DESCRIPTION OF THE TASK: Copy the following data line for line, changing nothing.

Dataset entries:
────────────────────────────────────────

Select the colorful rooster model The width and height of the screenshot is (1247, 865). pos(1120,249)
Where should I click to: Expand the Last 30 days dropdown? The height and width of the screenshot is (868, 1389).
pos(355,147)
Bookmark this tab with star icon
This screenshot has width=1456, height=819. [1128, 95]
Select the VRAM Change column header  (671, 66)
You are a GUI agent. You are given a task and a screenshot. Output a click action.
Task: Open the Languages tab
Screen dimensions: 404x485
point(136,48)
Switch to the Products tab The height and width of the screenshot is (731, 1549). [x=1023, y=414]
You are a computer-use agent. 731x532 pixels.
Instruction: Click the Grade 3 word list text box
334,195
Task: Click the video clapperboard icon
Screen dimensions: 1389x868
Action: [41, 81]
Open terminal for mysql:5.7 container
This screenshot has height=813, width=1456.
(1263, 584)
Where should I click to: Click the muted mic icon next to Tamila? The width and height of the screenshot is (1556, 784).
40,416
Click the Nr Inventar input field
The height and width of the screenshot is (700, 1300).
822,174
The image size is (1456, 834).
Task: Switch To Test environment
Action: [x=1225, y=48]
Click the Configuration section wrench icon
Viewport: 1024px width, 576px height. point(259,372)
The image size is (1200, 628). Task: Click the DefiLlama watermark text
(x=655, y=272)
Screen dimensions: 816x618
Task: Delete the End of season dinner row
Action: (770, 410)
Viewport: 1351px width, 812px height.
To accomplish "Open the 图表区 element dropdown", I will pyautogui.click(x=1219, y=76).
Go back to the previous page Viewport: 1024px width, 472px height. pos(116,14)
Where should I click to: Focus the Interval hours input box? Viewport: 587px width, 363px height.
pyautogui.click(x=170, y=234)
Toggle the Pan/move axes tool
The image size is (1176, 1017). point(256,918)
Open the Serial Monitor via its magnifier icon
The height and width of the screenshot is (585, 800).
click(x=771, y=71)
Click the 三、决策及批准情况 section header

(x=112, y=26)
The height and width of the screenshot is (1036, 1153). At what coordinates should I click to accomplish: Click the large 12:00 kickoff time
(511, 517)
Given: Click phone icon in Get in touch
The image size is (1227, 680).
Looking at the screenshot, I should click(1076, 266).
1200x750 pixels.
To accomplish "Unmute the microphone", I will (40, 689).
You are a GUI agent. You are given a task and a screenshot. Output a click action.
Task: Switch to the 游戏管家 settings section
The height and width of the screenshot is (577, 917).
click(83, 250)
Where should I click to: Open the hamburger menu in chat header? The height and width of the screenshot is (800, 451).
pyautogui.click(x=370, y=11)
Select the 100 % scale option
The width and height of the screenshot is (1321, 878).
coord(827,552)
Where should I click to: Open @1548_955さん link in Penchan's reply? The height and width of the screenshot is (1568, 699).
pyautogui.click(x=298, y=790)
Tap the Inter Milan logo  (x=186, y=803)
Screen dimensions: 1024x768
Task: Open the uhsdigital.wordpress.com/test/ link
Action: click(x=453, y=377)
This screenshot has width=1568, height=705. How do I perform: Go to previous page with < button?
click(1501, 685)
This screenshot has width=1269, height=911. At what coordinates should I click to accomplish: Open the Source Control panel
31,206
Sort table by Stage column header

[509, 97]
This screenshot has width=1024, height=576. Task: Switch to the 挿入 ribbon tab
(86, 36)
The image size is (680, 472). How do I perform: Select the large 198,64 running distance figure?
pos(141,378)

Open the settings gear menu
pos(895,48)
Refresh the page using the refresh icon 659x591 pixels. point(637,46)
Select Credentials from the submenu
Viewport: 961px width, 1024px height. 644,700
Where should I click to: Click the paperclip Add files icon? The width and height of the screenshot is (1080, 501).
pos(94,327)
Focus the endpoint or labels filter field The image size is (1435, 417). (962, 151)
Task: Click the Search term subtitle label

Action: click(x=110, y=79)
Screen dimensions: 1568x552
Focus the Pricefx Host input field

────────────────────────────────────────

RESULT OF THE EXERCISE:
Select the colorful rooster model The width and height of the screenshot is (1247, 865). pos(1120,249)
Where should I click to: Expand the Last 30 days dropdown? The height and width of the screenshot is (868, 1389).
pos(355,147)
Bookmark this tab with star icon
This screenshot has width=1456, height=819. [1128, 95]
Select the VRAM Change column header  (671, 66)
You are a GUI agent. You are given a task and a screenshot. Output a click action.
Task: Open the Languages tab
Screen dimensions: 404x485
point(136,48)
Switch to the Products tab The height and width of the screenshot is (731, 1549). [x=1023, y=414]
You are a computer-use agent. 731x532 pixels.
Instruction: Click the Grade 3 word list text box
334,195
Task: Click the video clapperboard icon
Screen dimensions: 1389x868
Action: [41, 81]
Open terminal for mysql:5.7 container
This screenshot has height=813, width=1456.
(1263, 584)
Where should I click to: Click the muted mic icon next to Tamila? The width and height of the screenshot is (1556, 784).
40,416
Click the Nr Inventar input field
The height and width of the screenshot is (700, 1300).
822,174
The image size is (1456, 834).
Task: Switch To Test environment
Action: [x=1225, y=48]
Click the Configuration section wrench icon
Viewport: 1024px width, 576px height. point(259,372)
The image size is (1200, 628). Task: Click the DefiLlama watermark text
(x=655, y=272)
Screen dimensions: 816x618
Task: Delete the End of season dinner row
Action: (770, 410)
Viewport: 1351px width, 812px height.
To accomplish "Open the 图表区 element dropdown", I will pyautogui.click(x=1219, y=76).
Go back to the previous page Viewport: 1024px width, 472px height. pos(116,14)
Where should I click to: Focus the Interval hours input box? Viewport: 587px width, 363px height.
pyautogui.click(x=170, y=234)
Toggle the Pan/move axes tool
The image size is (1176, 1017). point(256,918)
Open the Serial Monitor via its magnifier icon
The height and width of the screenshot is (585, 800).
click(x=771, y=71)
Click the 三、决策及批准情况 section header

(x=112, y=26)
The height and width of the screenshot is (1036, 1153). At what coordinates should I click to accomplish: Click the large 12:00 kickoff time
(511, 517)
Given: Click phone icon in Get in touch
The image size is (1227, 680).
Looking at the screenshot, I should click(1076, 266).
1200x750 pixels.
To accomplish "Unmute the microphone", I will (40, 689).
You are a GUI agent. You are given a task and a screenshot. Output a click action.
Task: Switch to the 游戏管家 settings section
The height and width of the screenshot is (577, 917).
click(83, 250)
Where should I click to: Open the hamburger menu in chat header? The height and width of the screenshot is (800, 451).
pyautogui.click(x=370, y=11)
Select the 100 % scale option
The width and height of the screenshot is (1321, 878).
coord(827,552)
Where should I click to: Open @1548_955さん link in Penchan's reply? The height and width of the screenshot is (1568, 699).
pyautogui.click(x=298, y=790)
Tap the Inter Milan logo  (x=186, y=803)
Screen dimensions: 1024x768
Task: Open the uhsdigital.wordpress.com/test/ link
Action: click(x=453, y=377)
This screenshot has width=1568, height=705. How do I perform: Go to previous page with < button?
click(1501, 685)
This screenshot has width=1269, height=911. At what coordinates should I click to accomplish: Open the Source Control panel
31,206
Sort table by Stage column header

[509, 97]
This screenshot has width=1024, height=576. Task: Switch to the 挿入 ribbon tab
(86, 36)
The image size is (680, 472). How do I perform: Select the large 198,64 running distance figure?
pos(141,378)

Open the settings gear menu
pos(895,48)
Refresh the page using the refresh icon 659x591 pixels. point(637,46)
Select Credentials from the submenu
Viewport: 961px width, 1024px height. 644,700
Where should I click to: Click the paperclip Add files icon? The width and height of the screenshot is (1080, 501).
pos(94,327)
Focus the endpoint or labels filter field The image size is (1435, 417). (962, 151)
Task: Click the Search term subtitle label

Action: click(x=110, y=79)
Screen dimensions: 1568x552
Focus the Pricefx Host input field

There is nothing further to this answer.